Somme tout, j’ai eu une journée éprouvante physiquement mais combien réconfortant au point de vue intellectuel. Un jeudi matin avec un réveil matinal à 6 heures et un départ précipité vers Port Louis pour éviter la circulation afin d’arriver à l’hôtel Le Labourdonnais avant 7.30.
Un vrai bonheur de rencontrer le conférencier philosophe Bertrand Vergely et de vivre avec lui quelques heures le partage de sa passion : la philosophie. Sur le thème de ‘Sens de Vie’, il nous explique en 6 bonnes heures en termes simples le pour quoi et comment homme fait sens des sa vie. Il est certainement d’une positivité que le monde d’aujourd’hui pendant ces moments de crise financière, a besoin d’entendre. Un baume que beaucoup qui voit un monde assombri dans l’avenir devrait entendre. Une lueur d’espoir !
Je le plaisir de présenter ce matin un exposé de Bertrand Vergely sur la vulnérabilité.
La vulnérabilité : une opportunité ou un danger pour l’entreprise ?
Bertrand VERGELY est ancien normalien et agrégé de philosophie, il enseigne à Sciences Po à Paris et à l’institut de théologie orthodoxe de Saint-Serge (fondé à Paris en 1925).
En préambule, Bertrand Vergely définit la philosophie comme la lumière qui éclaire la vie, qui permet d’ouvrir les yeux sur les signes cachés, qui permet d’avoir une vision et un univers parlant.

§ EXTRAIT DES DONNÉES
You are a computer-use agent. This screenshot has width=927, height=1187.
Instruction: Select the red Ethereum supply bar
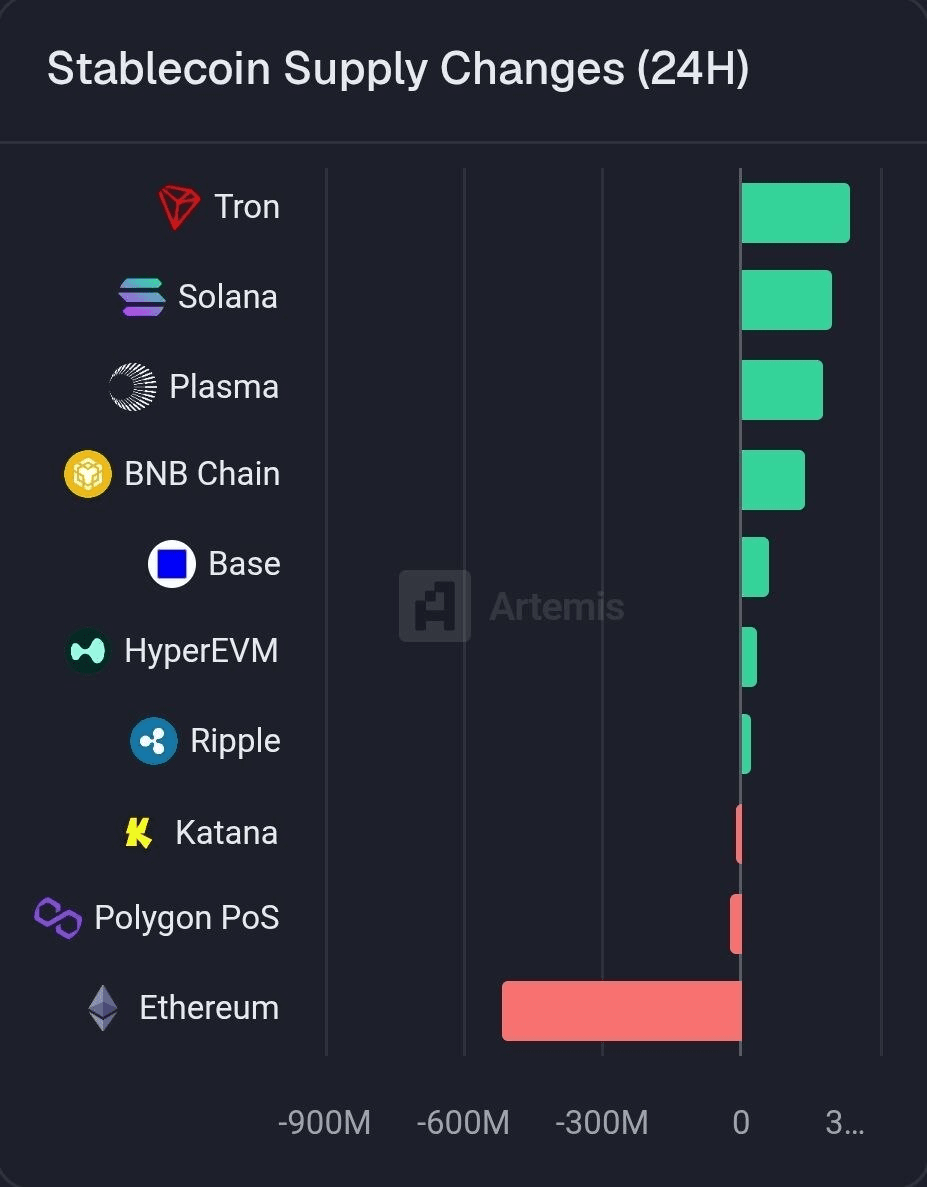pos(621,1011)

§ ÉNONCÉ 1
Traduisez en anglais cette phrase du texte source : « Bertrand VERGELY est ancien normalien et agrégé de philosophie, il enseigne à Sciences Po à Paris et à l'institut de théologie orthodoxe de Saint-Serge (fondé à Paris en 1925). »
§ ÉNONCÉ 2
Répondez brièvement à partir du texte source :
(a) À quelle heure l'auteur s'est-il réveillé ce jeudi matin ?
(b) Quel était le thème traité par Bertrand Vergely pendant six heures ?
(c) En quelle année l'institut de théologie orthodoxe de Saint-Serge a-t-il été fondé ?
Les données ne jouent aucun rôle dans cet exercice.

§ RÉPONSE 1
Bertrand VERGELY is a former student of the École normale supérieure and holds the agrégation in philosophy; he teaches at Sciences Po in Paris and at the Saint-Serge Institute of Orthodox Theology (founded in Paris in 1925).

§ RÉPONSE 2
(a) À 6 heures.
(b) Le « Sens de Vie ».
(c) En 1925.